> [Exercise instructions]: Reproduce the lines of material below word for word, from start to end, and omit the pictures from your answer.

Text and element pointing material
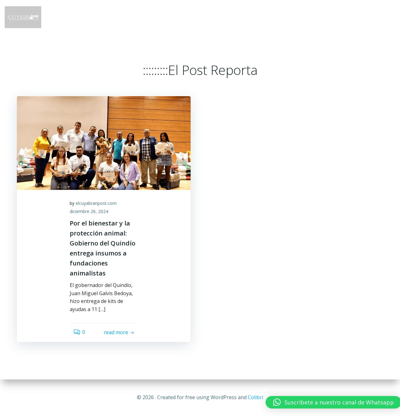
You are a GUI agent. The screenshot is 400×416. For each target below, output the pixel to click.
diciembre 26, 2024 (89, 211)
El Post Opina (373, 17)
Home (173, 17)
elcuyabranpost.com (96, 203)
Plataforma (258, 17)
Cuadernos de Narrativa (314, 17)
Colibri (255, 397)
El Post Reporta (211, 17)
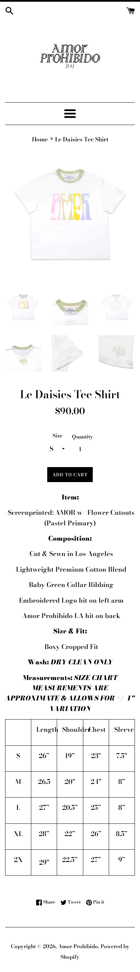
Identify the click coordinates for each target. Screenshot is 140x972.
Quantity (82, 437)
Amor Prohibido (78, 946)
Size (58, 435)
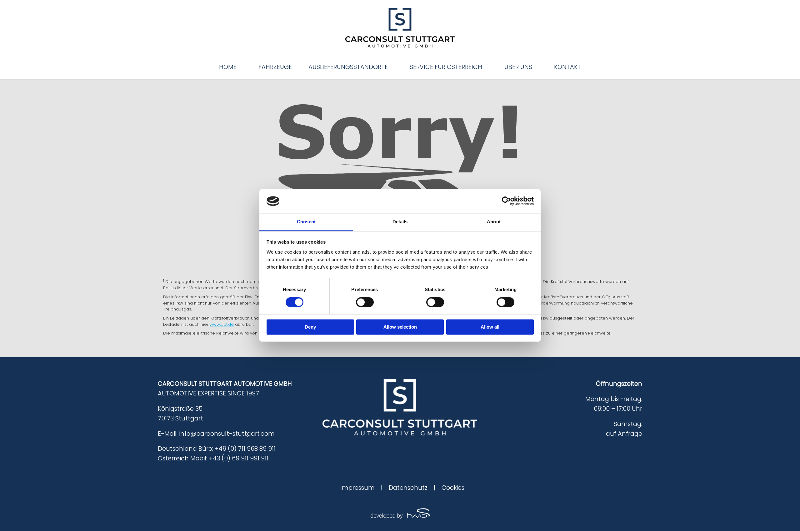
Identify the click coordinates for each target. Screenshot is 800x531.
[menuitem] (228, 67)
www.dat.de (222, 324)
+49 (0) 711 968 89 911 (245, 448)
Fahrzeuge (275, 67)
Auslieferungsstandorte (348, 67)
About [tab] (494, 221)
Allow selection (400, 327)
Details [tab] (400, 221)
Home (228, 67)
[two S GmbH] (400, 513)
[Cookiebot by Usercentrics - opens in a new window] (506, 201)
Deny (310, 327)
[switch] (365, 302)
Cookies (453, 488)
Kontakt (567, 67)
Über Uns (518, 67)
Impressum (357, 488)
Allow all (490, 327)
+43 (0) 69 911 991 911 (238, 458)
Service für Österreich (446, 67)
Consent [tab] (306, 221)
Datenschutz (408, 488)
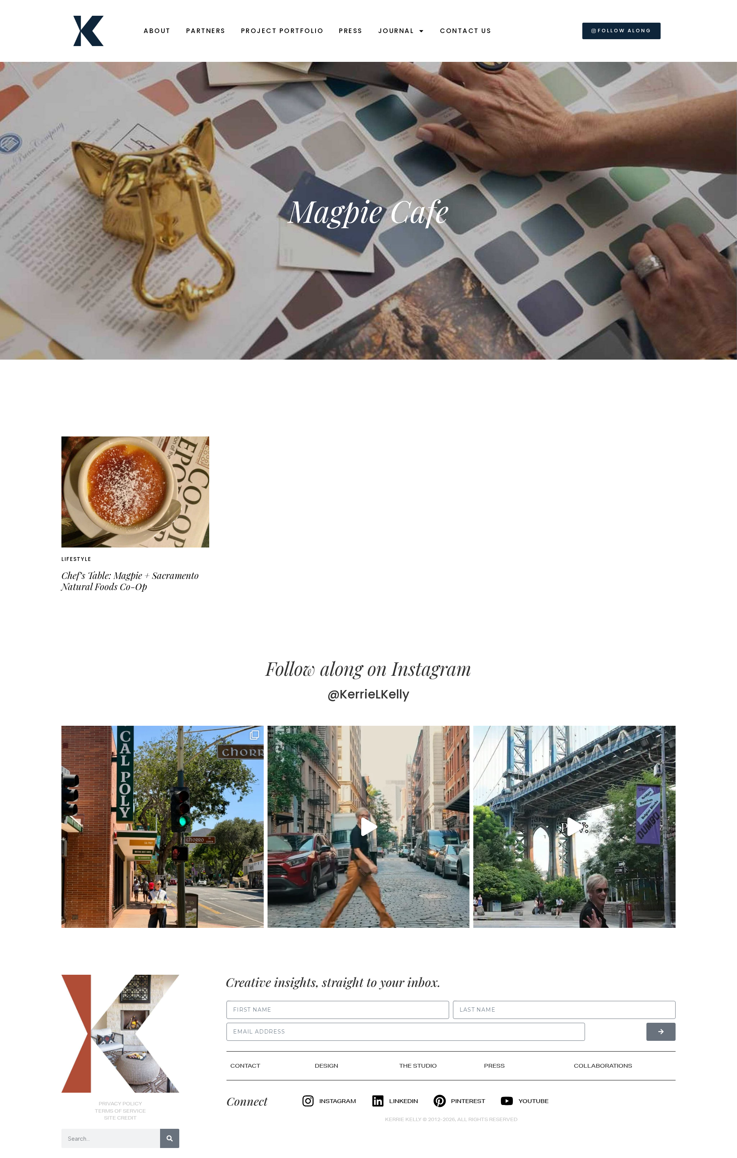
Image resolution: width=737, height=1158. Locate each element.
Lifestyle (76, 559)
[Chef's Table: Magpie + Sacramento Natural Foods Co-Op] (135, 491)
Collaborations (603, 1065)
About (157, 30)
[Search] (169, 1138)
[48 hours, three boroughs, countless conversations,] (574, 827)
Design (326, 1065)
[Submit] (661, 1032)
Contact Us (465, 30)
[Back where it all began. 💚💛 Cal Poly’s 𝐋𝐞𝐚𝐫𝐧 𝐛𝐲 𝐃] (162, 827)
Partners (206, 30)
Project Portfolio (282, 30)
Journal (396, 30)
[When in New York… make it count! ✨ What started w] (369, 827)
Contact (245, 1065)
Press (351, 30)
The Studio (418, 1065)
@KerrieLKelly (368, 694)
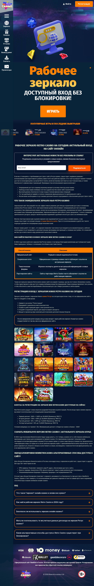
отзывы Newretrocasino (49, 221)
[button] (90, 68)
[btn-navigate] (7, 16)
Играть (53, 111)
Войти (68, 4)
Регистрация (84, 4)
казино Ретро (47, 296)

> [Output of the task]:
You are a GUI agent. The screenshot is 400×416. For each target below, output the pixel to click.
diciembre 26, 2024 (89, 211)
El Post Opina (373, 17)
Home (173, 17)
elcuyabranpost.com (96, 203)
Plataforma (258, 17)
Cuadernos de Narrativa (314, 17)
Colibri (255, 397)
El Post Reporta (211, 17)
Identify the click coordinates for each target. Screenshot is 140x972.
Quantity (82, 437)
Amor Prohibido (78, 946)
Size (58, 435)
Identify the click coordinates for each target. Screenshot is 800x531.
[menuitem] (228, 67)
www.dat.de (222, 324)
+49 (0) 711 968 89 911 (245, 448)
Fahrzeuge (275, 67)
Auslieferungsstandorte (348, 67)
About [tab] (494, 221)
Allow selection (400, 327)
Details [tab] (400, 221)
Home (228, 67)
[two S GmbH] (400, 513)
[Cookiebot by Usercentrics - opens in a new window] (506, 201)
Deny (310, 327)
[switch] (365, 302)
Cookies (453, 488)
Kontakt (567, 67)
Über Uns (518, 67)
Impressum (357, 488)
Allow all (490, 327)
+43 (0) 69 911 991 911 (238, 458)
Service für Österreich (446, 67)
Consent [tab] (306, 221)
Datenschutz (408, 488)
Image resolution: width=737, height=1158. Locate each element.
Lifestyle (76, 559)
[Chef's Table: Magpie + Sacramento Natural Foods Co-Op] (135, 491)
Collaborations (603, 1065)
About (157, 30)
[Search] (169, 1138)
[48 hours, three boroughs, countless conversations,] (574, 827)
Design (326, 1065)
[Submit] (661, 1032)
Contact Us (465, 30)
[Back where it all began. 💚💛 Cal Poly’s 𝐋𝐞𝐚𝐫𝐧 𝐛𝐲 𝐃] (162, 827)
Partners (206, 30)
Project Portfolio (282, 30)
Journal (396, 30)
[When in New York… make it count! ✨ What started w] (369, 827)
Contact (245, 1065)
Press (351, 30)
The Studio (418, 1065)
@KerrieLKelly (368, 694)
отзывы Newretrocasino (49, 221)
[button] (90, 68)
[btn-navigate] (7, 16)
Играть (53, 111)
Войти (68, 4)
Регистрация (84, 4)
казино Ретро (47, 296)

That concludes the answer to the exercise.